Gene loss may explain how salmonella causes typhoid fever - UW Medicine | Newsroom - UW Medicine Newsroom

Salmonella is primarily known as a common cause of food poisoning in the United States, which includes the typical symptoms of abdominal pain, cramping and diarrhea. 

Some salmonella bacteria, however, can cause a serious, prolonged infection called typhoid fever. While it is uncommon in the United States, typhoid sickens more than 9.2 million people worldwide and kills more than 110,000 annually.

Even with treatment, some people with typhoid will become chronic carriers, shedding bacteria over many years. Salmonella's ability to evade the immune system and cause a chronic typhoid infection has been unclear to doctors and scientists.

A new study suggests that the salmonella variants that cause typhoid acquired this ability by shedding genes responsible for many of the acute symptoms of food poisoning.

The study was conducted by researchers from UW Medicine, Duke University, the University of Massachusetts Medical School and the Jackson Laboratory. 

The research is described in a paper published in the journal mBio. The paper's senior author is Dr. Ferric Fang, University of Washington School of Medicine professor of laboratory medicine and pathology and of microbiology. Taylor Stepien, a graduate student in the Fang lab, is the paper's lead author.
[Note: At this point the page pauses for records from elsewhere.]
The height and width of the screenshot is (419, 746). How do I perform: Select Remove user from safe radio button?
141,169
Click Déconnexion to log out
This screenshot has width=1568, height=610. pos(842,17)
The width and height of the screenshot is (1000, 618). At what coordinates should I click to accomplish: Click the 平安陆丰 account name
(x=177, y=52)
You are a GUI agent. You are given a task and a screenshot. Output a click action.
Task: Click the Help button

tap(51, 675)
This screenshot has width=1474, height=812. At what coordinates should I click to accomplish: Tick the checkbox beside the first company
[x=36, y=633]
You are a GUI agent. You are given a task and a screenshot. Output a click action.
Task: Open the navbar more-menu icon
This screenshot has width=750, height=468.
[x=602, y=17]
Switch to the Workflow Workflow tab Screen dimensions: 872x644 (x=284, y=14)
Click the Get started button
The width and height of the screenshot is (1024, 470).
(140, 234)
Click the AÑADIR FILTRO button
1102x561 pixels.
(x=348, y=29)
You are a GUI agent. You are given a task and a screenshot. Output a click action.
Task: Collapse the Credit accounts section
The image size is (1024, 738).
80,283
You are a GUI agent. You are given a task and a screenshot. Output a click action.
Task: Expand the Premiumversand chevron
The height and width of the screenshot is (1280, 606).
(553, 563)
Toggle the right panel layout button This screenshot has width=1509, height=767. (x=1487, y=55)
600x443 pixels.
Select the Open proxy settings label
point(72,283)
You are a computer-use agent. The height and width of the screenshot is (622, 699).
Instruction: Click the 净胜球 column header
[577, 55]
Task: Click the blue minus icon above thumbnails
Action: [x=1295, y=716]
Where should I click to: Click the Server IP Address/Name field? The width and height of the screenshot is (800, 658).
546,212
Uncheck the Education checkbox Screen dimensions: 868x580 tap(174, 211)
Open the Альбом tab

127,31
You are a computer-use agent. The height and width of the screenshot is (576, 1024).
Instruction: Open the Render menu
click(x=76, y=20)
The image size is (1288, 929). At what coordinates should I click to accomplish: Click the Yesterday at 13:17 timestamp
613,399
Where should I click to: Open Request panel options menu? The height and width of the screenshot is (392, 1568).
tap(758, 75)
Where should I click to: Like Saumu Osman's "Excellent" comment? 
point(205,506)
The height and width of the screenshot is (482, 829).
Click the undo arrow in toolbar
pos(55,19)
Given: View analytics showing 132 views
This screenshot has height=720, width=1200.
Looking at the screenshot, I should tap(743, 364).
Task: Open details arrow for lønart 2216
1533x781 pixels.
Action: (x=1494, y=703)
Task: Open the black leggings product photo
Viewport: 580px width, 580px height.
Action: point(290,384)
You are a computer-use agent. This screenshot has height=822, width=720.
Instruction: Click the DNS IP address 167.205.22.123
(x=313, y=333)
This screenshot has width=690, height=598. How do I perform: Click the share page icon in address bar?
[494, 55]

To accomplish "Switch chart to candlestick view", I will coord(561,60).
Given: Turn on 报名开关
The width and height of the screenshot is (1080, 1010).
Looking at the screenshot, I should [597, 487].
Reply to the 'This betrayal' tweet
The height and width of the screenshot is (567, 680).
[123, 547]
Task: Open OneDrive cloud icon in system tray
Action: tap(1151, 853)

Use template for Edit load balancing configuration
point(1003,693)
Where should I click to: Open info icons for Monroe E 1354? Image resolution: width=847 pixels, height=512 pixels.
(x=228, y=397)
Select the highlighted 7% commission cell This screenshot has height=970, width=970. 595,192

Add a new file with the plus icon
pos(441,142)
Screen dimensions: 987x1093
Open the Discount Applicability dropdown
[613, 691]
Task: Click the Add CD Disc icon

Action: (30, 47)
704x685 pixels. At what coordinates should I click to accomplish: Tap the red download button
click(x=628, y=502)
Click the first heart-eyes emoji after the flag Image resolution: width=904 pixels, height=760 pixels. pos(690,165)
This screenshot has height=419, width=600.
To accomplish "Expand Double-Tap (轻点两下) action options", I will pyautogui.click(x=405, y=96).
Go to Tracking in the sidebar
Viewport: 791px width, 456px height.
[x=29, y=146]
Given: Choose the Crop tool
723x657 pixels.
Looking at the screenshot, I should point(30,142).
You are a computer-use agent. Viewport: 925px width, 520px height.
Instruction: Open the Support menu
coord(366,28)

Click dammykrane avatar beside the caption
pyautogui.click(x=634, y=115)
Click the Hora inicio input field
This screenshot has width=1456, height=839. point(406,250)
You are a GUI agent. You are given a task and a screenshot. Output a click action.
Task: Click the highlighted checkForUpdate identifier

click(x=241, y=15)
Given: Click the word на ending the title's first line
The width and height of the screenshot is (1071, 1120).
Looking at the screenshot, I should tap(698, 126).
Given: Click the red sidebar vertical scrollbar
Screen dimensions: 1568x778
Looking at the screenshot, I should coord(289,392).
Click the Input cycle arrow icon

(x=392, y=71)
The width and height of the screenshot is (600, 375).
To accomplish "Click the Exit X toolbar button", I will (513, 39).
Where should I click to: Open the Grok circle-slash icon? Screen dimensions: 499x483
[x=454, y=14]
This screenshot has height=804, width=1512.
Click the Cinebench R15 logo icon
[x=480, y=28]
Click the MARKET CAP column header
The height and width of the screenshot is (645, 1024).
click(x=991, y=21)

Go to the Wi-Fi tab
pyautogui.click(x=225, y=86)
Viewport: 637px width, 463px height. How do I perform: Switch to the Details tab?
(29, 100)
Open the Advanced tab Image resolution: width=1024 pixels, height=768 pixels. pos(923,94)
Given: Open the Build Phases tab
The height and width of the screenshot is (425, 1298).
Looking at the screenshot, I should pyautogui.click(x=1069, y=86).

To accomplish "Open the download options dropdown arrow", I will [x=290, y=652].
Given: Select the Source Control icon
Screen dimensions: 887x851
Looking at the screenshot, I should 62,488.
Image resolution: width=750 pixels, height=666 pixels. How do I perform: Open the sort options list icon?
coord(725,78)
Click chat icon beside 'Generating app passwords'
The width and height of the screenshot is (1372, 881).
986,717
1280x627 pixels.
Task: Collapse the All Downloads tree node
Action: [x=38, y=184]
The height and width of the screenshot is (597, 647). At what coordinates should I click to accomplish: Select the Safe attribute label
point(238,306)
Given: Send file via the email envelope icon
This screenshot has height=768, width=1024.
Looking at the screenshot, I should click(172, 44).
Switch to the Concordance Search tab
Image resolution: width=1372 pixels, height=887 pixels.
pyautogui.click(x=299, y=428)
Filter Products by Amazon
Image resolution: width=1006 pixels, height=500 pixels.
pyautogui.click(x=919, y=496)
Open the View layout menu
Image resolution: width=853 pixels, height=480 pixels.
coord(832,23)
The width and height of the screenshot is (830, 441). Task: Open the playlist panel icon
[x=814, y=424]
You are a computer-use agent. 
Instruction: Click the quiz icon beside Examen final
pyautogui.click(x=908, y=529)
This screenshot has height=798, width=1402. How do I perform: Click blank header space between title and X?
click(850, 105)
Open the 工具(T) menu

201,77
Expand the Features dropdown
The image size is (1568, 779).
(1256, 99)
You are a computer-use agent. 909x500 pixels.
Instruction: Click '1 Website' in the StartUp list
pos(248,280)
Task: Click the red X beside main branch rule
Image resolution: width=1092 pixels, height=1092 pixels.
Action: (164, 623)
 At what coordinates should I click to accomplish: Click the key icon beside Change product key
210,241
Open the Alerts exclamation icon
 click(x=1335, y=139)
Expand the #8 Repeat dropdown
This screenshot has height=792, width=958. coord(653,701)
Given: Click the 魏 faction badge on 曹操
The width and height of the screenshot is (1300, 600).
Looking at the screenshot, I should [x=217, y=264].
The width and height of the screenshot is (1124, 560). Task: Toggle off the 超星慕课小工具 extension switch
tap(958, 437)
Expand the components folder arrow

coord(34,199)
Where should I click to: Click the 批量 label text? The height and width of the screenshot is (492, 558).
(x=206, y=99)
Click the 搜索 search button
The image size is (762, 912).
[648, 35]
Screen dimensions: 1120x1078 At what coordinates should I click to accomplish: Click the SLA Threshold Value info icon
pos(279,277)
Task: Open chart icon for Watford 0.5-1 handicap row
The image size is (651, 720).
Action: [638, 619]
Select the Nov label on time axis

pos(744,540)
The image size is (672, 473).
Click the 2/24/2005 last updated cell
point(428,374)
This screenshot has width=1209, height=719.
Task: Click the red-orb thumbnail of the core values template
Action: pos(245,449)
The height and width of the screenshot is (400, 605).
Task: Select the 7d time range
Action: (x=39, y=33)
Salmonella variants are classified into groups called serovars. Serovars that cause food poisoning are taken up by cells in the intestinal lining called macrophages. Macrophages are part of the frontline of our immune defenses. They engulf and digest invading pathogens and stimulate other immune cells to respond to the infection.

These food-poisoning serovars, however, have genes that allow them to survive and multiply within macrophages and then cause the macrophages to self-destruct, releasing new bacteria that can go on to infect other cells and be shed into one's stool.

"The basic survival strategy of salmonella that cause normal food poisoning is to grow to high levels in your intestine, trigger a robust inflammatory response and get excreted in the resulting diarrhea so it can be picked up by other people," Fang said.

The salmonella serovars that cause typhoid — typhi and paratyphi — have adopted a different survival strategy. They infect macrophages and prevent them from self-destructing. This allows them to persist within the macrophages and to travel inside them as the immune cells move throughout the body. 

The most famous case of chronic typhoid infection was Mary Mallon, an Irish immigrant cook, who was forcibly quarantined after being implicated in a number of infections in New York in the early 1900s.

"Salmonella typhi and paratyphi are stealth pathogens," Fang explained. "They don't stimulate a robust immune response. Instead, they have found a way to persist in macrophages and spread throughout the body, causing an infection in which the bacteria can be shed in the stool for weeks to months and sometimes persistently colonizing people, like Typhoid Mary, who can never get rid of it."

In their study, Fang and colleagues show that salmonella typhi and paratyphi acquired this ability by shedding 12 genes that ordinarily trigger macrophage death. 

Nine of these 12 lost genes produce proteins that target a key cellular protein complex called Nuclear Factor-kappa B (NF-kB). These proteins inactivate NF-kB, which causes macrophages to self-destruct. As a result of the loss of these genes, the vigorous immune response and macrophage destruction seen with salmonella food poisoning does not occur with typhoid infections.

The findings suggest that it may be possible to treat typhoid fever or other chronic infections with drugs that inactivate NF-kB. Drugs that act on NF-kB in this way are already being evaluated to induce cancer cells to self-destruct. 

"By inhibiting salmonella typhi and paratyphi's ability to keep the macrophages alive, it may be possible to convert typhoid fever to regular, old food poisoning where the macrophages die, exposing the bacteria to the host defenses that clear them," Fang said.

This work was supported by National Institutes of Health grants AI112640, AI007509, AI055396, AI007509, OD0426640, AI132963, OD018259, CA034196 and AI146520.